Saved entries:
=== Begin Enclosure ===

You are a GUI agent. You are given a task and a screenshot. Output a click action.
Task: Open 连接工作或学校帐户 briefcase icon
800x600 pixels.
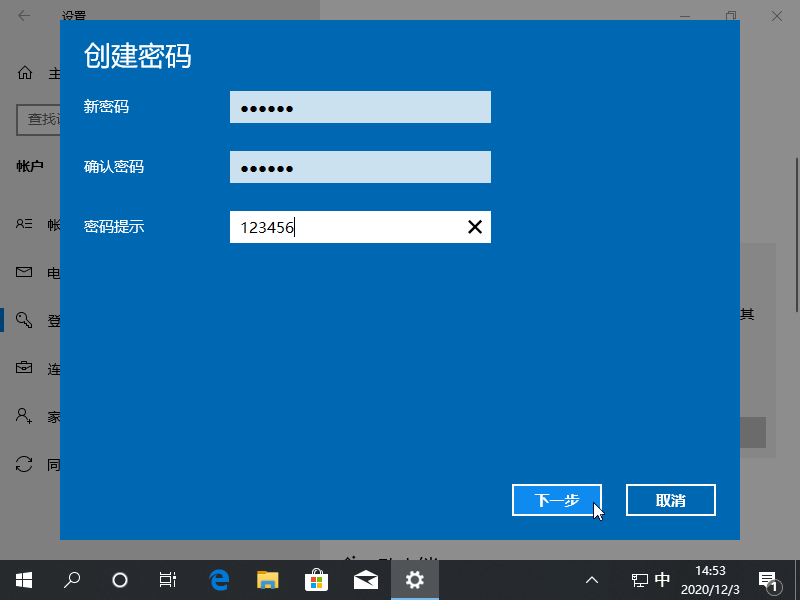click(x=22, y=368)
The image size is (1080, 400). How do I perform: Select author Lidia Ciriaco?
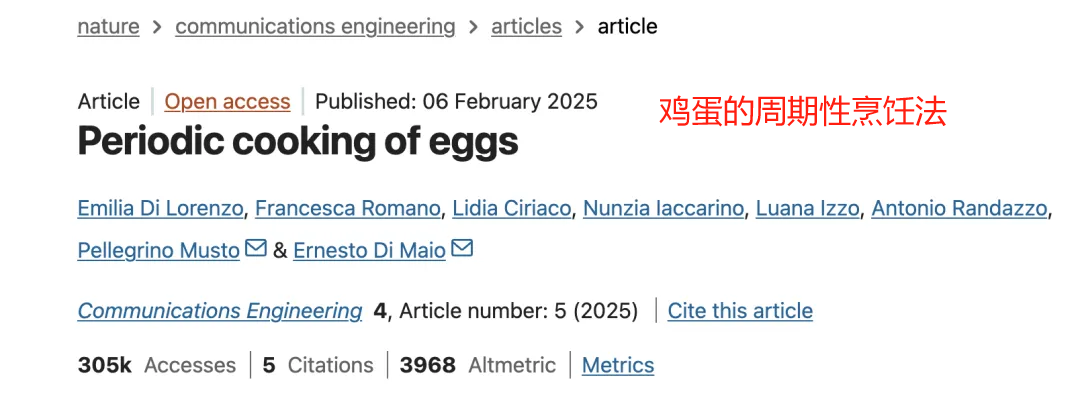click(x=512, y=208)
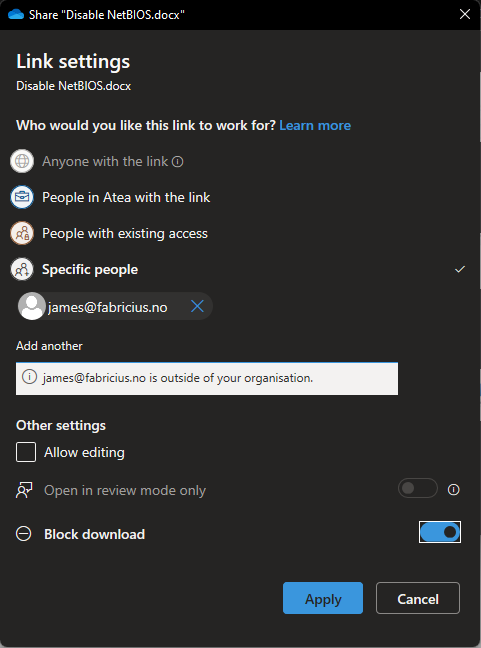Click the Add another input field
The height and width of the screenshot is (648, 481).
(207, 378)
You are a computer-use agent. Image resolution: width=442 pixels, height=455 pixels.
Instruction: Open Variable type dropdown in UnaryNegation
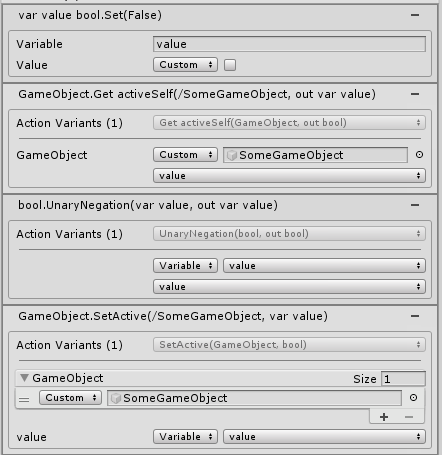pos(185,266)
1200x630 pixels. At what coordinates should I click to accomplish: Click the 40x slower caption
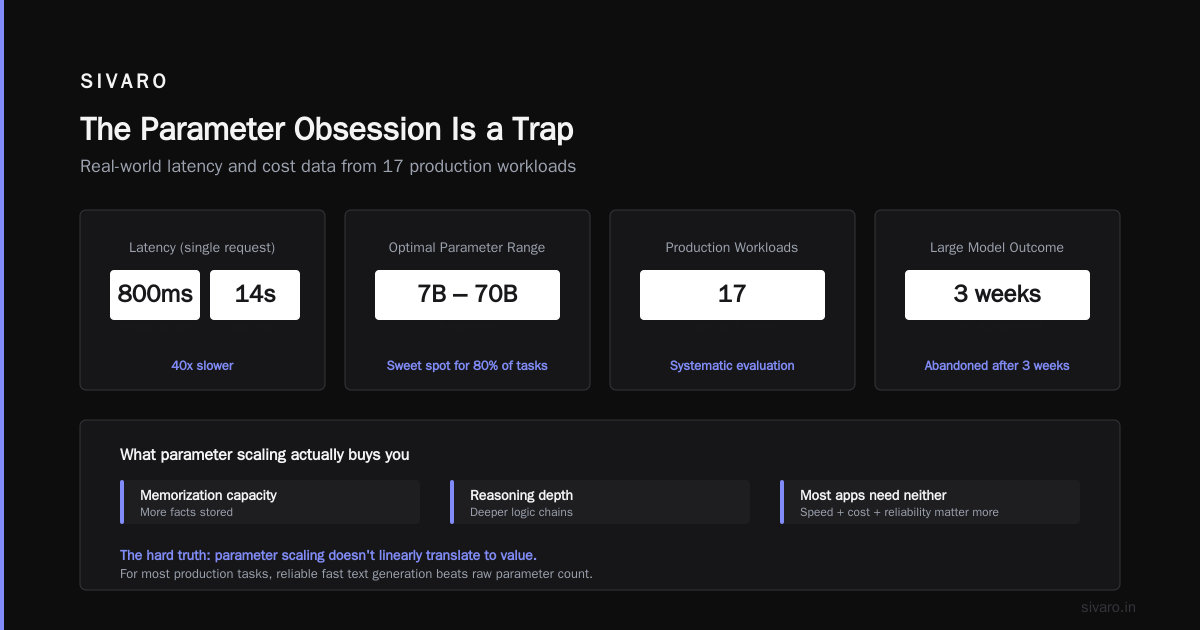(x=202, y=366)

=== End Enclosure ===

** ASSIGNED TASK **
What is needed is an exact printout of all the entries, without the pictures.

** THE ANSWER **
You are a GUI agent. You are given a task and a screenshot. Output a click action.
Task: Open 连接工作或学校帐户 briefcase icon
800x600 pixels.
click(x=22, y=368)
The image size is (1080, 400). How do I perform: Select author Lidia Ciriaco?
click(x=512, y=208)
Click the Add another input field
The height and width of the screenshot is (648, 481).
(207, 378)
You are a computer-use agent. Image resolution: width=442 pixels, height=455 pixels.
Instruction: Open Variable type dropdown in UnaryNegation
pos(185,266)
1200x630 pixels. At what coordinates should I click to accomplish: Click the 40x slower caption
(x=202, y=366)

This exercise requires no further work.